At first, procuring computing services could be loosely compared to purchasing transportation services. One does not need to invest in a vehicle that would not fit all-year various needs. Instead, one uses a ride-sharing service that fits the current need. In addition, there is no need to consider parking, maintenance of the vehicle, dealing with the consequence of an accident or breaking parts. The same more or less holds true for cloud computing services with some minor differences:
- Data hosting: For big data, one needs a ‘home’ for the data sets the organisation plans to mine. In that respect, CSP providers offer several options: (i) free data storage, but pay per analysis. This option is usually offered by large CSPs who provide extremely efficient data query solutions allowing users to mine terabytes of data in minutes or even seconds. The CSP charges on the amount of data queried, not on the storage, which comes in handy when one has very large data to host but only needs to query sparsely; (ii) a mix of both — a renting space for your data at a discount with some additional fee when IO and CPU intensive queries are run.
- Resources availability: Some CSPs offer pre-emptive resources at a very large discount, which means that if the business deploys an application that requires long CPU time over numerous nodes but can be stopped and restarted without losing its state, it can procure pre-emptible virtual machines. In the event the CSP needs them because of a spike on its side, the user is alerted with short notice, enough to stop, and then restart when the resource becomes available again. Another point to consider is network access: large CSP provides multi-regional data centres in US, Europe and Asia. When high availability and low data latency is required, it is preferable to procure CSP from the geographically closest data centre.
- Portability and ranges of services: This is another critical aspect in selecting the CSP, depending on the business needs. CSP comes in three flavours: (i) IaaS, Infrastructure as a Service. This applies when the organisation only needs to procure computing, storage and network resources, regardless of OS and software. Some IaaS providers allow users to deploy their own virtual machine solution on top of the bare-metal hardware; (ii) PaaS: Platform as a Service: on top of the hosting operating system, users have the options to run services such as a web server application, file system management, database management etc. The users in that case are not involved in maintaining these applications and can deploy their own higher-level programs relying on these services and develop their own via CSP provided API; (iii) SaaS: Software as a Service: this is the turnkey solution when a specific application is hosted on the cloud by the CSP and the users consume it directly, usually via a web browser client application. Google Docs is an example of a typical SaaS.
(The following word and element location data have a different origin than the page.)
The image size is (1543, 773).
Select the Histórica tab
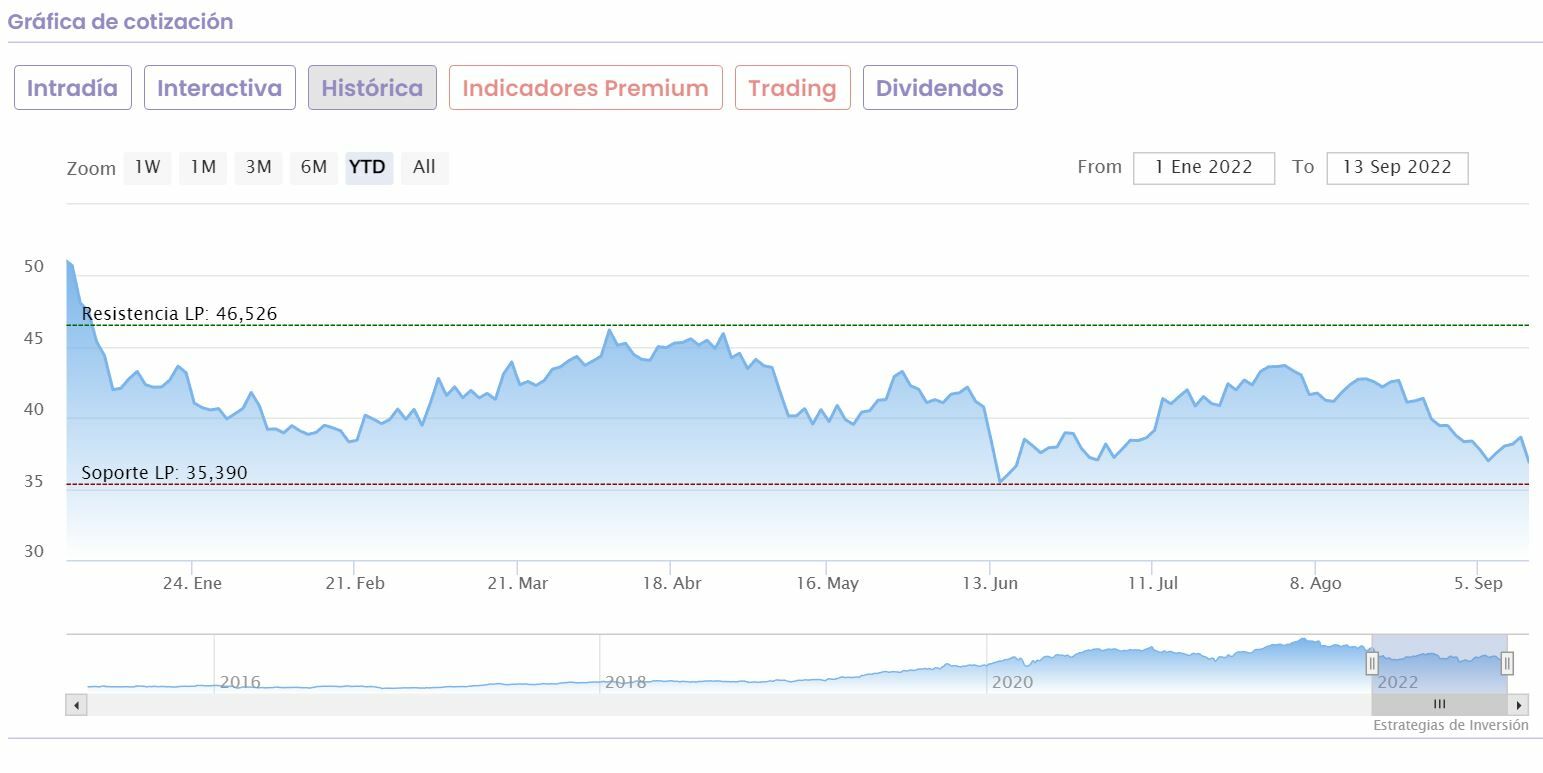pyautogui.click(x=372, y=88)
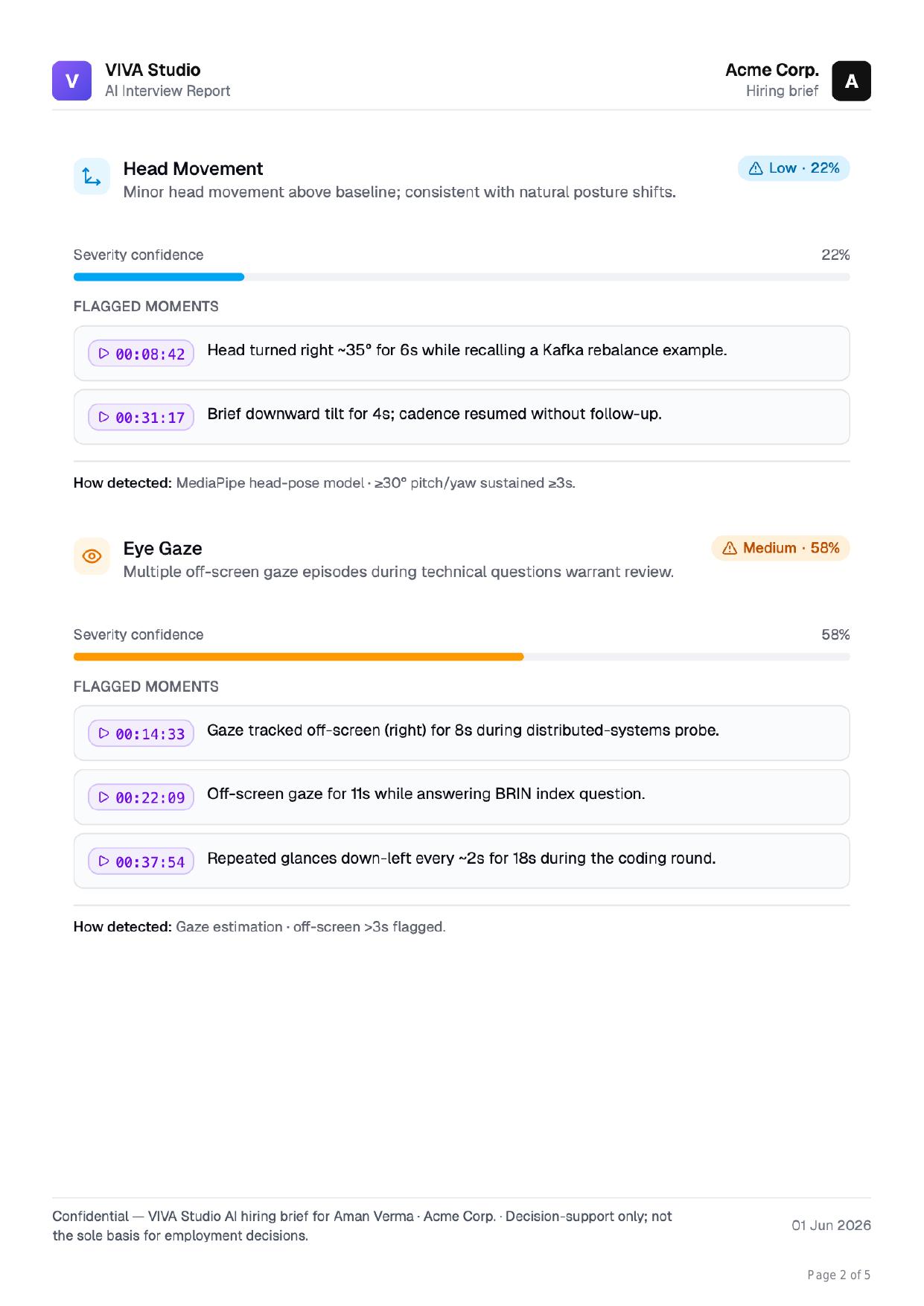Jump to timestamp 00:22:09
Image resolution: width=924 pixels, height=1306 pixels.
(141, 797)

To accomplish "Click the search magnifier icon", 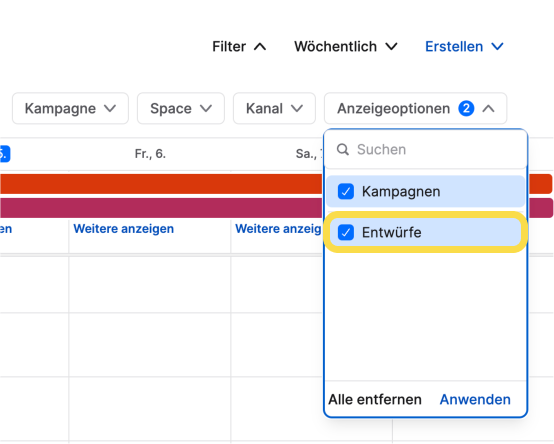I will [x=342, y=149].
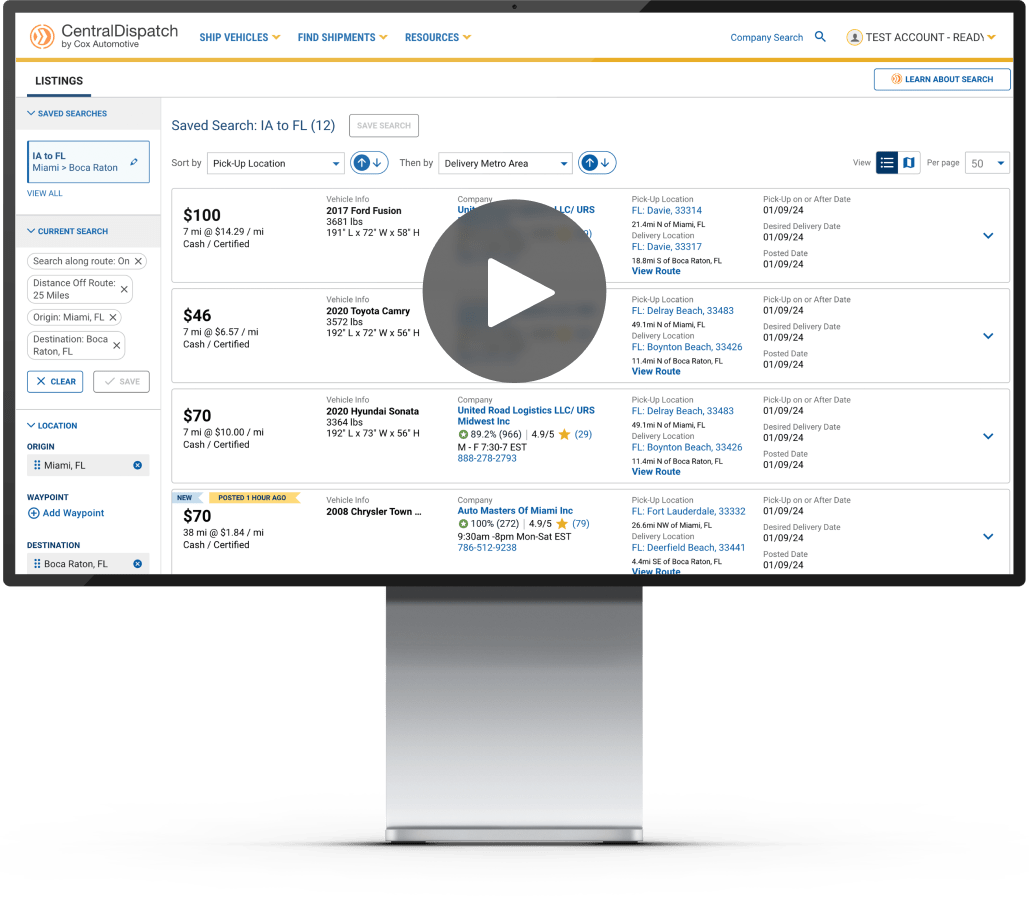Open the Per page 50 dropdown

tap(986, 162)
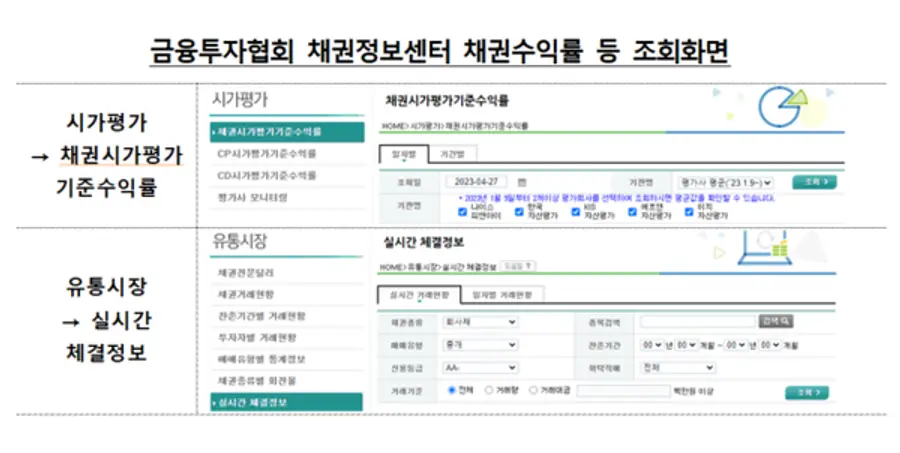
Task: Select the 거래대금 radio option
Action: point(532,390)
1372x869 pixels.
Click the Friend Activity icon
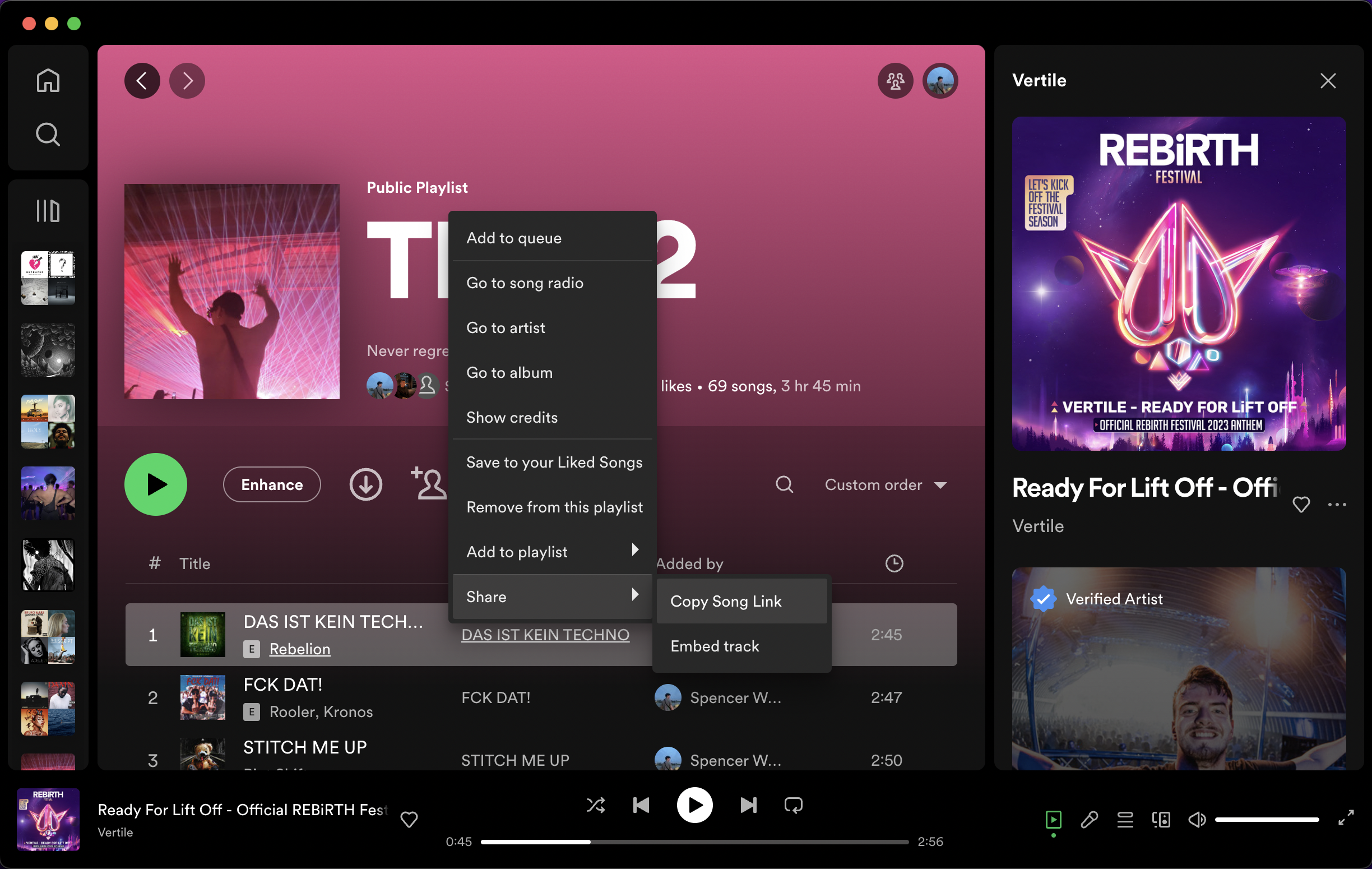coord(895,81)
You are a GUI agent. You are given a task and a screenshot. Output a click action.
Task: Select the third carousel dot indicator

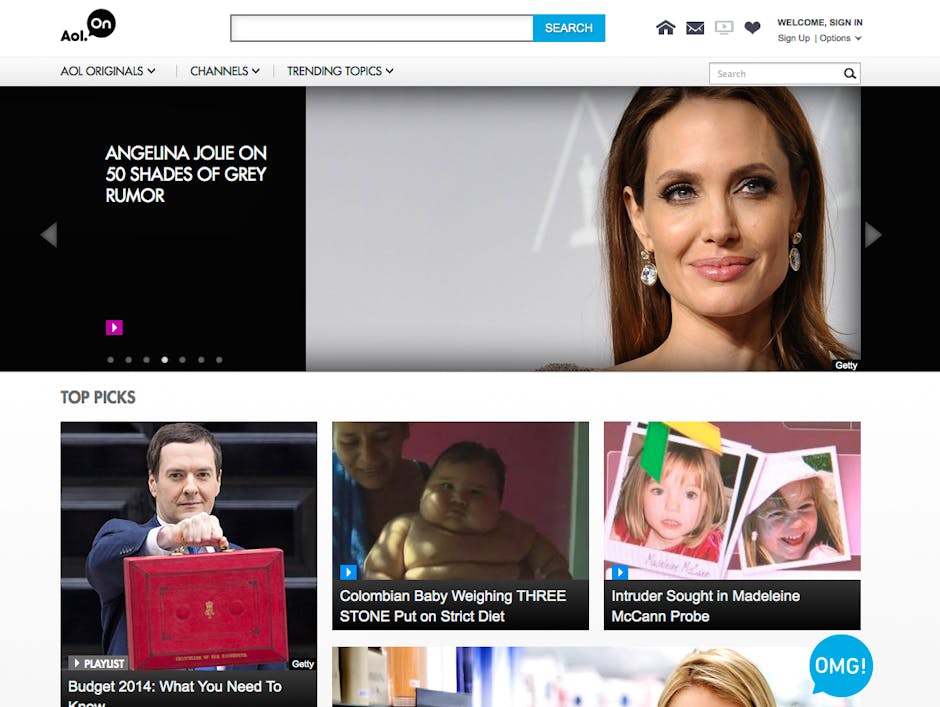tap(146, 360)
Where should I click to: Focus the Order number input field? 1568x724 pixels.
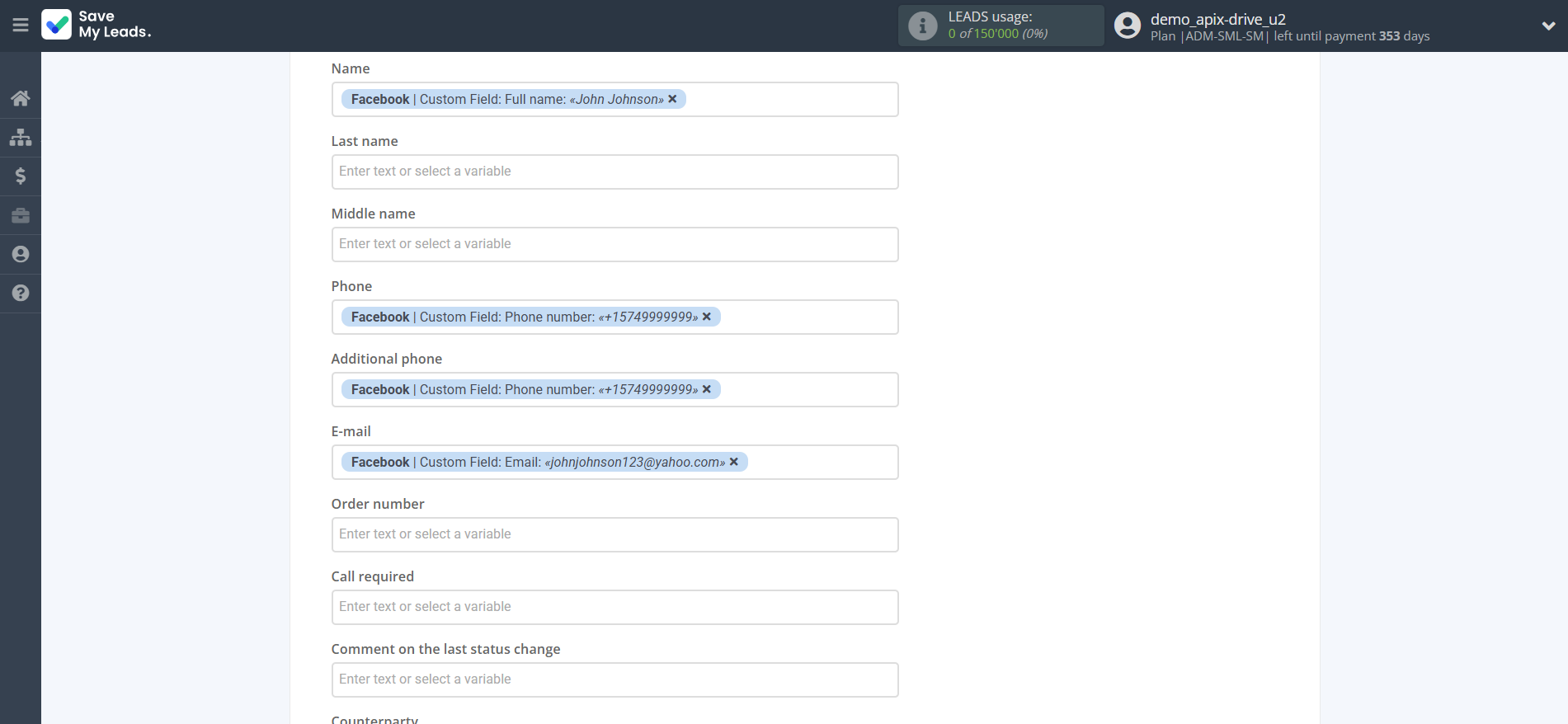click(x=614, y=534)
- Applications: Some CSPs do provide advance machine learning solutions one could readily apply to its own data space (provided of course that the data is large enough).
- Access management: Regarding data security; the jury is obviously still out, and one could argue that data is safer when hosted by one of the major CSPs instead to be on premises depending on who administers the firewall. That being said, when dealing with large data, user access management is evidently critical. Good CSPs provide users with management solutions, referred to as identity and access management (IAM) allowing fine tuning of the user’s access to assets and resources. Most useful IAMs provide various levels of administration.
- Last but not least, precious time is usually allocated to develop applications and their persistence across different environments. Portability of systems is paramount and readily possible with technologies derived from virtual machines. Containers allow you to create an image of a full deployment stack and port it to a completely different environment. Another major advantage of containers is that they can be stopped and restarted quite easily, which allows some saving on resources usage. Once done with a job, one could stop the container, store it as an image in a free-hosting hub and restart it only when needed. Major CSPs provide a way to configure the environment to be scalable, allowing a true model of computing on demand.